■ **THE TASK**:
What is needed here is every record, retyped without any change.

■ **GIVEN DATA**:

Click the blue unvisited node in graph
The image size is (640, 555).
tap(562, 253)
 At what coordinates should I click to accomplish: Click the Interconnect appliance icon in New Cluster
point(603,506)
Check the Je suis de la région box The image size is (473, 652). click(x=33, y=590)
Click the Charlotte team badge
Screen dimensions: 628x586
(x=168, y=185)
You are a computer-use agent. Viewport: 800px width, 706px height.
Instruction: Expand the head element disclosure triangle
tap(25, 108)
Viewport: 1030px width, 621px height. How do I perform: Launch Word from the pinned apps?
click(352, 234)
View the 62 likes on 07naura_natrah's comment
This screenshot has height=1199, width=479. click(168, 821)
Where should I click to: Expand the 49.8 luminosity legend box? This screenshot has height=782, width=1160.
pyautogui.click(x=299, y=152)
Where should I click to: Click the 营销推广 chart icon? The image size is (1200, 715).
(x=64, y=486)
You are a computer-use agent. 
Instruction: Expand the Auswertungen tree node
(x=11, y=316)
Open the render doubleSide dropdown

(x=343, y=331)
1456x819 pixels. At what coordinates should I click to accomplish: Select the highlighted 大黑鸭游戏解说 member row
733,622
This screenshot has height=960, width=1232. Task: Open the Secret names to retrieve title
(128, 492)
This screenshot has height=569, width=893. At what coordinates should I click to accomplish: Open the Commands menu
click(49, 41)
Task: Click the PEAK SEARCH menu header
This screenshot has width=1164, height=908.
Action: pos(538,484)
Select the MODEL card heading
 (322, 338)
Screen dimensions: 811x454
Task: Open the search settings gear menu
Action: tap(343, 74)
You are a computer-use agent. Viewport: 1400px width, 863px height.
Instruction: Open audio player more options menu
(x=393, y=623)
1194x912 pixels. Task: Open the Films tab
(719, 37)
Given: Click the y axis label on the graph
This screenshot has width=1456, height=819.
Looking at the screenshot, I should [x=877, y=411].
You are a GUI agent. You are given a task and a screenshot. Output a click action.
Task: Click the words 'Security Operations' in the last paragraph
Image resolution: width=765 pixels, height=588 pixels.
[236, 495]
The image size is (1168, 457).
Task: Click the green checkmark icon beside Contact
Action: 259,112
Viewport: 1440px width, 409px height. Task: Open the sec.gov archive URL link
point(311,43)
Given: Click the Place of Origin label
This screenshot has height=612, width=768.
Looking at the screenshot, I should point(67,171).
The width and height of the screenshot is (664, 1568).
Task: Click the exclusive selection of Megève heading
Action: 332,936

■ **SOLUTION TO THIS PROBLEM**:
Click the blue unvisited node in graph
The image size is (640, 555).
tap(562, 253)
 At what coordinates should I click to accomplish: Click the Interconnect appliance icon in New Cluster
point(603,506)
Check the Je suis de la région box The image size is (473, 652). click(x=33, y=590)
Click the Charlotte team badge
Screen dimensions: 628x586
(x=168, y=185)
You are a computer-use agent. Viewport: 800px width, 706px height.
Instruction: Expand the head element disclosure triangle
tap(25, 108)
Viewport: 1030px width, 621px height. How do I perform: Launch Word from the pinned apps?
click(352, 234)
View the 62 likes on 07naura_natrah's comment
This screenshot has height=1199, width=479. click(168, 821)
Where should I click to: Expand the 49.8 luminosity legend box? This screenshot has height=782, width=1160.
pyautogui.click(x=299, y=152)
Where should I click to: Click the 营销推广 chart icon? The image size is (1200, 715).
(x=64, y=486)
You are a computer-use agent. 
Instruction: Expand the Auswertungen tree node
(x=11, y=316)
Open the render doubleSide dropdown

(x=343, y=331)
1456x819 pixels. At what coordinates should I click to accomplish: Select the highlighted 大黑鸭游戏解说 member row
733,622
This screenshot has height=960, width=1232. Task: Open the Secret names to retrieve title
(128, 492)
This screenshot has height=569, width=893. At what coordinates should I click to accomplish: Open the Commands menu
click(49, 41)
Task: Click the PEAK SEARCH menu header
This screenshot has width=1164, height=908.
Action: pos(538,484)
Select the MODEL card heading
 (322, 338)
Screen dimensions: 811x454
Task: Open the search settings gear menu
Action: tap(343, 74)
You are a computer-use agent. Viewport: 1400px width, 863px height.
Instruction: Open audio player more options menu
(x=393, y=623)
1194x912 pixels. Task: Open the Films tab
(719, 37)
Given: Click the y axis label on the graph
This screenshot has width=1456, height=819.
Looking at the screenshot, I should [x=877, y=411].
You are a GUI agent. You are given a task and a screenshot. Output a click action.
Task: Click the words 'Security Operations' in the last paragraph
Image resolution: width=765 pixels, height=588 pixels.
[236, 495]
The image size is (1168, 457).
Task: Click the green checkmark icon beside Contact
Action: 259,112
Viewport: 1440px width, 409px height. Task: Open the sec.gov archive URL link
point(311,43)
Given: Click the Place of Origin label
This screenshot has height=612, width=768.
Looking at the screenshot, I should point(67,171).
The width and height of the screenshot is (664, 1568).
Task: Click the exclusive selection of Megève heading
Action: 332,936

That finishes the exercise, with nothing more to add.